While some hearing loss can be prevented by minimizing prolonged exposure to loud noises and wearing ear protection in loud environments, hearing loss can also be age-related. According to the National Institutes of Health, about 1 in 3 people between ages 65 and 74 have hearing loss. Age-related hearing loss can be due to changes in the inner ear, middle ear, and nerve pathways from the ears to the brain, according to NIH.

Hearing Loss Association of America executive director Barbara Kelley said some early signs of needing a hearing assessment include trouble hearing on the phone, thinking other people are mumbling, turning the volume on the television up too loud for others, and friends and family complaining you often ask them to repeat what they say.

“Hearing can be elusive,” Kelley said. “We don’t know what we’re missing, and we assume we can wait to address it. But there’s truly no such thing as a small hearing loss because hearing is the way we stay connected to the world around us and to people in our lives.”

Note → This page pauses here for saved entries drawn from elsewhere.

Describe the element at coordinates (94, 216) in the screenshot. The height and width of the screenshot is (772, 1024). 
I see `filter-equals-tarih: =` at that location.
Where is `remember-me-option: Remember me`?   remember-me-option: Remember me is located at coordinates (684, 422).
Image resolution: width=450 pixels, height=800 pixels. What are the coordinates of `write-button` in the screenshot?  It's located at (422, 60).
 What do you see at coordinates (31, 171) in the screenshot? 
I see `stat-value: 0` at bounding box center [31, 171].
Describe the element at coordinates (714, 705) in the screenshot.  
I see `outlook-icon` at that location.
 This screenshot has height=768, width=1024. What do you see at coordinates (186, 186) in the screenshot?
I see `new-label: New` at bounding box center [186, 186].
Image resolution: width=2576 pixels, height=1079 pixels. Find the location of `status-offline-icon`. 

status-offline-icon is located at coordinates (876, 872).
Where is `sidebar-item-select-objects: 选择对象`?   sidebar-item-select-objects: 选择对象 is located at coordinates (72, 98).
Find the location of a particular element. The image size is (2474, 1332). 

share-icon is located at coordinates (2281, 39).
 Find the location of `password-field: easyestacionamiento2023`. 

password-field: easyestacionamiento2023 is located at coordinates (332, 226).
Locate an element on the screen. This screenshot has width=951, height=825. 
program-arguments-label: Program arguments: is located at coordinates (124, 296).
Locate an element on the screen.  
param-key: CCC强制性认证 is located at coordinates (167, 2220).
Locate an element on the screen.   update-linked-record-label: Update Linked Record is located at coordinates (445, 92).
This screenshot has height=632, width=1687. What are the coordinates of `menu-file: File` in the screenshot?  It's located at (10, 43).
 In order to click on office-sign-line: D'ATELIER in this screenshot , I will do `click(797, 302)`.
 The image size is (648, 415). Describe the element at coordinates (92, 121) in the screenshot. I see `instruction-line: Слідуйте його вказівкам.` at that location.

Untreated hearing loss, she said, can cause people to leave careers and withdraw from relationships and social settings. When that happens, it can lead to isolation, depression, and cognitive decline.

“Better hearing is better thinking and better living,” Kelley said. “So it’s important to treat hearing loss sooner rather than later.”

The reasons people delay addressing their hearing include social stigma, access to care, cost of treatment and not realizing what they are missing. Dabo said many years passed before he realized the extent of his hearing loss. A native of Sierra Leone, Dabo is a former war refugee who is now a motivational speaker and advocate for those with hearing loss.

As a commissioner of the Georgia Commission for the Deaf or Hard of Hearing, he advocates for installing hearing loops – technology that directly transmits sound from a microphone to the listener’s hearing aids or cochlear implants – in key public places. He described his journey to better hearing as “an evolving miracle” that drastically changed his life for the better.

“I could hear sermons in church more clearly, understand conversations without feeling lost, reduce my stress levels significantly, and no longer isolate myself from social interactions,” he said.

There is no one-size-fits-all solution for hearing loss, but getting a hearing test is a great first step, Kelley said. Finding hearing aids that are comfortable can involve some trial and error. Sometimes, it can take a few weeks for your brain to adjust to hearing new sounds. Kelley advised that if you’re purchasing hearing aids from a professional, be sure there is a trial period, ongoing support, adjustment, and fitting included.

For more information on HLAA, visit hearingloss.org.


Tips for managing hearing loss during the holidays

  • Be well-rested to hear your best at gatherings.
  • Ensure you can view everyone’s face and read lips by sitting toward the center of the table.
  • If you can, sit with a wall behind you to help with background noise and possibly put space between you and a busy kitchen.
  • Have an ally to sit with so they can help you.
  • Have one one-on-one conversations in a separate room.
  • Make sure to take breaks often.
  • Don’t be afraid to ask a person to repeat themselves if you don’t hear them.
  • No one hears everything, so don’t expect perfection.